ИСХОДНЫЙ ОТРЫВОК
КНИГИ И ЛЮДИ
АГНЕС РЕППЛАЙЕР
БОСТОН И НЬЮ-ЙОРК ИЗДАТЕЛЬСТВО «ХОУТОН, МИФФЛИН И КОМПАНИЯ» Риверсайд Пресс, Кембридж 1899
Авторское право, 1888 г. АГНЕС РЕППЛАЙЕР.
Все права защищены.
ОДИННАДЦАТОЕ ИЗДАНИЕ
Риверсайд Пресс, Кембридж, шт. Массачусетс, США. Набрано и отпечатано в типографии Г. О. Хоутона и компании.
СОДЕРЖАНИЕ.
PAGE
Children, Past and Present 1
On the Benefits of Superstition 33
What Children Read 64
The Decay of Sentiment 94
Curiosities of Criticism 125
Some Aspects of Pessimism 157
The Cavalier 191
КНИГИ И ЛЮДИ.
ДЕТИ: ПРОШЛОЕ И НАСТОЯЩЕЕ.
В результате современной тенденции оставлять широкие проторенные дороги истории ради тропинок биографий и мемуаров мы обнаруживаем, что на многие вопросы, которые историк привык считать вовсе не заслуживающими внимания, проливается немало дополнительного света. Именно с их помощью мы изучаем мельчайшие изменения в общественной жизни, которые мало-помалу меняют весь облик народа, и именно с их помощью мы заглядываем прямо в обыденную повседневную жизнь прошлого и измеряем расстояние между его существованием и нашим собственным. Когда мы читаем, например, о том, как леди Кэткарт более двадцати лет находилась в строгом заточении у своего мужа, мы с некоторым самодовольством смотрим на легкомысленных жен девятнадцатого века. Размышляя о печальной судьбе Уриэля Фройденбергера, приговоренного кантоном Ури к сожжению заживо в 1760 году за опрометчивое выражение неверия в легенду о яблоке Вильгельма Телля, мы осознаем неудобства, сопряженные со слишком ранним развитием критического мышления. Мы завороженно слушаем, как ученый пастор доктор Иоганн Гайлер фон Кайзерсберг серьезно просвещает свою паству относительно природы и свойств оборотней; и мы отвлекаемся, чтобы увидеть, как полуголодные мальчики в Вестминстере варят свой пудинг из теста в чулке, или услышать, как маленький Джон Уэсли тихо плачет, когда его секут, не имея возможности позволить себе даже роскошь громко закричать.

ПРЕДОСТАВЛЕННЫЕ ЗАПИСИ
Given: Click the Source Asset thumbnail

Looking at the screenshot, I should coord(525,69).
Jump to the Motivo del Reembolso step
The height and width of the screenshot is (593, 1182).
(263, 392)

ЗАДАНИЕ A
За что, согласно отрывку, кантон Ури приговорил Уриэля Фройденбергера к сожжению заживо?
ЗАДАНИЕ B
Перепишите часть отрывка без изменений: начните со слов «Все права защищены.» и остановитесь после слов «КНИГИ И ЛЮДИ.».
ЗАДАНИЕ C
Перескажите содержание отрывка в двух предложениях.
Записи никак не связаны с отрывком.

ОТВЕТ A
За опрометчивое выражение неверия в легенду о яблоке Вильгельма Телля.

ОТВЕТ B
Все права защищены.
ОДИННАДЦАТОЕ ИЗДАНИЕ
Риверсайд Пресс, Кембридж, шт. Массачусетс, США. Набрано и отпечатано в типографии Г. О. Хоутона и компании.
СОДЕРЖАНИЕ.
PAGE
Children, Past and Present 1
On the Benefits of Superstition 33
What Children Read 64
The Decay of Sentiment 94
Curiosities of Criticism 125
Some Aspects of Pessimism 157
The Cavalier 191
КНИГИ И ЛЮДИ.

ОТВЕТ C
В отрывке приведены титульные данные и оглавление книги Агнес Репплайер «Книги и люди», а затем начало очерка «Дети: прошлое и настоящее». В очерке говорится, что биографии и мемуары проливают свет на мелкие перемены в общественной жизни и позволяют заглянуть в повседневную жизнь прошлого, чтобы сравнить её с нашей.